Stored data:
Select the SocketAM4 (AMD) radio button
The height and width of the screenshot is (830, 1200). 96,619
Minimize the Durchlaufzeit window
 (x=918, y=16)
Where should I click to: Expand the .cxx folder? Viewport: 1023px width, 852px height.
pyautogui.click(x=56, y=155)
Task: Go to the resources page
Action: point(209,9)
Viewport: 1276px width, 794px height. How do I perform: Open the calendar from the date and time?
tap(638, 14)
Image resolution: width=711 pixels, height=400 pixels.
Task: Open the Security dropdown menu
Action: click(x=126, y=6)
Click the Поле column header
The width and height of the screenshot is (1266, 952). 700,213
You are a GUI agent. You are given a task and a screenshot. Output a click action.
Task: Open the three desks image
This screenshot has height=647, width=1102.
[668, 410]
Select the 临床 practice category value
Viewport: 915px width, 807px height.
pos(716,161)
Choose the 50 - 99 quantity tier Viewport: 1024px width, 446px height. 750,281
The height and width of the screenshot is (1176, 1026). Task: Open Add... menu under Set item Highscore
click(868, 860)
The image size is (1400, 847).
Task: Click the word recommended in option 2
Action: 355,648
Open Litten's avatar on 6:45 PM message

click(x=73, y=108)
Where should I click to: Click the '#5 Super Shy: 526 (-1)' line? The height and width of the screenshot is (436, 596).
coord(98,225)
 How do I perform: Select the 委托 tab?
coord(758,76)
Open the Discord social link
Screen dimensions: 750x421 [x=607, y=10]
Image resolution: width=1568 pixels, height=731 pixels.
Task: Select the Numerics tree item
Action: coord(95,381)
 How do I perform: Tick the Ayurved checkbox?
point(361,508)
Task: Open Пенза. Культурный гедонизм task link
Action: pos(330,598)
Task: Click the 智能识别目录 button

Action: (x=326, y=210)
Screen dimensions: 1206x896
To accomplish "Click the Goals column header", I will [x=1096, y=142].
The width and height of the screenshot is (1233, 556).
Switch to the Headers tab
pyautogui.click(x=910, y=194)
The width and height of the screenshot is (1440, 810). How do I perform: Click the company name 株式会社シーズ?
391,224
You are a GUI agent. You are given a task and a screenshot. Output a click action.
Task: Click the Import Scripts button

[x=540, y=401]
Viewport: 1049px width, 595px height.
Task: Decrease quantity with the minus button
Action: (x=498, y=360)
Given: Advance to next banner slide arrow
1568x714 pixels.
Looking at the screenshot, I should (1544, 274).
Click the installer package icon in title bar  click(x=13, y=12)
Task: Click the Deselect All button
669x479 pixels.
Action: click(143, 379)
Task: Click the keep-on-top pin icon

**What is expected:** Within the records, filter for lines that contain the word "icon" and show each one.

**Task response:**
Click the installer package icon in title bar  click(x=13, y=12)
Task: Click the keep-on-top pin icon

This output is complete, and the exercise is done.